Shows like Amazon’s Transparent have gained a lot of attention for the realistic depiction of someone finally embracing their true identity after a lifetime of hiding, but Netflix have got in on the trend too with Grace and Frankie, a true hidden gem that is just as deserving of the adoration.

grace-and-frankie-1 (1)

The show is fairly simple in premise – Sol (Sam Waterstone) and Robert (Martin Sheen), following a 20 year affair, decide to finally come out to their respective wives of four decades. Frankie (Lily Tomlin) and Grace (Jane Fonda) have never liked each other much, but the pair soon find themselves living together in their joint beach house as they try to navigate divorce north of 70.

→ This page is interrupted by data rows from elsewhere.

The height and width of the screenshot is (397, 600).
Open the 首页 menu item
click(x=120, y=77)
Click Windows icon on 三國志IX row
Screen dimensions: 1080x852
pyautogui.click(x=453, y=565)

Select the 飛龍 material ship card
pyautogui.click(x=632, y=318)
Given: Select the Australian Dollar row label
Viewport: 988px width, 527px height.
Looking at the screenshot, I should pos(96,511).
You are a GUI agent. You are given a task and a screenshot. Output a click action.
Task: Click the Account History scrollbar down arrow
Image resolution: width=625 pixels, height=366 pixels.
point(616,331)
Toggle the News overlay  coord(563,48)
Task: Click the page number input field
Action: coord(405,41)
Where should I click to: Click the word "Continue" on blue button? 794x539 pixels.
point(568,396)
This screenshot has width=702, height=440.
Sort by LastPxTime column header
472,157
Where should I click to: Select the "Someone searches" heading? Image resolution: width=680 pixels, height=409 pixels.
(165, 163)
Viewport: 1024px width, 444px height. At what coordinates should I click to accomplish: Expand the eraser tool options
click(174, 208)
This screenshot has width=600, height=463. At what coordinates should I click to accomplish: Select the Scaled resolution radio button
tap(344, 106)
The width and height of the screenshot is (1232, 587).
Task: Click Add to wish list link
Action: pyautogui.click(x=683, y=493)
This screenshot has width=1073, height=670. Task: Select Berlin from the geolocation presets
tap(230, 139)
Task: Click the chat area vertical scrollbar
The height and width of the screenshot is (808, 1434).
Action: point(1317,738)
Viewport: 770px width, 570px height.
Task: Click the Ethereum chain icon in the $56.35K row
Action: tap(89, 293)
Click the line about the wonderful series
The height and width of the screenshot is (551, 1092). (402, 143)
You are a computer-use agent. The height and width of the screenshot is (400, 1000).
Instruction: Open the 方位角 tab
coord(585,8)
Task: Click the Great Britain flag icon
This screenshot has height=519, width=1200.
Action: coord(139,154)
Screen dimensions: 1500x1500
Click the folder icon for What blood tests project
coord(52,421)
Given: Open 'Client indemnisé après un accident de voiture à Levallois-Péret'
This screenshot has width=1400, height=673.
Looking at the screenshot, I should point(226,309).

I began watching the pilot episode well over a year ago, not long after the first season appeared. I found it funny, but I must admit I wasn’t immediately drawn in. Despite what I now appreciate to be a very fresh concept, the first ten minutes felt very generic.


The odd couple trope has been done to death and at first glance it appeared that Grace and Frankie were never going to be any more than their stereotypes, with Fonda playing it straight as the prim and uptight Grace whilst Tomlin channeled Frankie’s hippy-dippy nature.

Fast forward a year and, following recommendations from various friends, the time had come to give the series another chance, and boy am I glad. Co-created by Marta “Friends” Kauffman, the show is one of Netflix’s hidden gems.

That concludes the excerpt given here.